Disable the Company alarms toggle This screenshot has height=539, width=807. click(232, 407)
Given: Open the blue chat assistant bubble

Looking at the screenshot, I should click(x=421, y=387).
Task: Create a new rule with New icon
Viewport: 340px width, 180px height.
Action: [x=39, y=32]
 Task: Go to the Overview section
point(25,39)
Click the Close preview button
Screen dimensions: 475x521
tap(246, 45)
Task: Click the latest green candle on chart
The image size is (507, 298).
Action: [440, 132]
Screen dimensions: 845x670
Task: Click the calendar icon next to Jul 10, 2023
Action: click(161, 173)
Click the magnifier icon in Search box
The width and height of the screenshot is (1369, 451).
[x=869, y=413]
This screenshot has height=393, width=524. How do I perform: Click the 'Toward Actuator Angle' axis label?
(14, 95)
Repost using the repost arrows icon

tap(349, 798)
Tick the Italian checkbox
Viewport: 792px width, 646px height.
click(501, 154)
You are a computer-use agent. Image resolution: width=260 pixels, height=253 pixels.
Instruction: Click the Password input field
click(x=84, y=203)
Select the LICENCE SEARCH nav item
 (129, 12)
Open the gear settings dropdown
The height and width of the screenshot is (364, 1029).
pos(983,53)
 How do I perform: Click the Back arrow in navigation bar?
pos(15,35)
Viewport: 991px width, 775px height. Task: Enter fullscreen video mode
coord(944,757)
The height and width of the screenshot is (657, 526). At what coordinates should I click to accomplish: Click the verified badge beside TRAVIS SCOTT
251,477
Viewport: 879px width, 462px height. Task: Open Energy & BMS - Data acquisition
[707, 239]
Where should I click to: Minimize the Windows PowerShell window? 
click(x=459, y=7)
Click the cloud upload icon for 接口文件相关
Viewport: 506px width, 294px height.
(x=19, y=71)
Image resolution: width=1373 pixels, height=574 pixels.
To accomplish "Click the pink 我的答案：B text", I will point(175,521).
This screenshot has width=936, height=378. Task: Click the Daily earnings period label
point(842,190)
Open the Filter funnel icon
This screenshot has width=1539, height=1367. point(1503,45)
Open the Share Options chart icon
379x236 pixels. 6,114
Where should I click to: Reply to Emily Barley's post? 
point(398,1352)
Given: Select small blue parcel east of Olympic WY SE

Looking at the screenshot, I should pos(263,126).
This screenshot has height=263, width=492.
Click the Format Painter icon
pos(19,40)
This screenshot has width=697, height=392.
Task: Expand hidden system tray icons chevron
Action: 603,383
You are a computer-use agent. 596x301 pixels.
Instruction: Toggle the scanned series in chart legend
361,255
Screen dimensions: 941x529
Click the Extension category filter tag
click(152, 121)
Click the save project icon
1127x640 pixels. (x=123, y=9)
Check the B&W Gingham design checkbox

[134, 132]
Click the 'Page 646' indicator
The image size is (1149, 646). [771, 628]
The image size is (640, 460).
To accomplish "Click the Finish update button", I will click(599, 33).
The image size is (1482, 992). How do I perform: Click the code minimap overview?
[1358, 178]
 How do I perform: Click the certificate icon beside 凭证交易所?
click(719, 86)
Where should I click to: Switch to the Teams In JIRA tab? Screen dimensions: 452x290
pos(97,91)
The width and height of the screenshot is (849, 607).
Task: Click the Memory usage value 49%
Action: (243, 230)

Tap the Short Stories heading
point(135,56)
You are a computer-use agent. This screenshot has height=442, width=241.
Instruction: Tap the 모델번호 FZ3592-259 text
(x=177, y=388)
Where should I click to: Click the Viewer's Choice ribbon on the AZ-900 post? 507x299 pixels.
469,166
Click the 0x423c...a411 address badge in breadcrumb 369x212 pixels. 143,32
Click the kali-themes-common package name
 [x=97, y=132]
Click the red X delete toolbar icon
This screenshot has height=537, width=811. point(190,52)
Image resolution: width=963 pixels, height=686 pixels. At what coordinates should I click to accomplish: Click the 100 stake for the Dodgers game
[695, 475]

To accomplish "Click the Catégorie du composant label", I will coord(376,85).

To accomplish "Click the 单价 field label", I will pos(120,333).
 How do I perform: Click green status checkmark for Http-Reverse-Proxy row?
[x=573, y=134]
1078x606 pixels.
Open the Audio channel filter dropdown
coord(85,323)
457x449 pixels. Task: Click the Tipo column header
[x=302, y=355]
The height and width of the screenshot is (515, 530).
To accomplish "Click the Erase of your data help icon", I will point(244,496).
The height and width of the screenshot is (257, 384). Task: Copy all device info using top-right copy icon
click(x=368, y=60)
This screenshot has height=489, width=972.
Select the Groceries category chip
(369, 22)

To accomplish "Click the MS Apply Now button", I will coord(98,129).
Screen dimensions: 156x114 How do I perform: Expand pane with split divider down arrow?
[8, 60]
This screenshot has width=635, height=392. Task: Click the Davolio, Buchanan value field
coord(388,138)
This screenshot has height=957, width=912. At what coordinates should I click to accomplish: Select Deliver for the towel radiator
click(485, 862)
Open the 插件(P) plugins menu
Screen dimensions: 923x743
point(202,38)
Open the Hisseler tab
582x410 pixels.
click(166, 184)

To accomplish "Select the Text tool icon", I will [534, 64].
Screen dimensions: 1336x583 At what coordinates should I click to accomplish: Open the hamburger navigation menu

• [What needs to be done]
Scan the material above for the word "agent", and copy each line where it appears.

• [Task output]
You are a computer-use agent. Image resolution: width=260 pixels, height=253 pixels.
You are a computer-use agent. 596x301 pixels.
You are a computer-use agent. This screenshot has height=442, width=241.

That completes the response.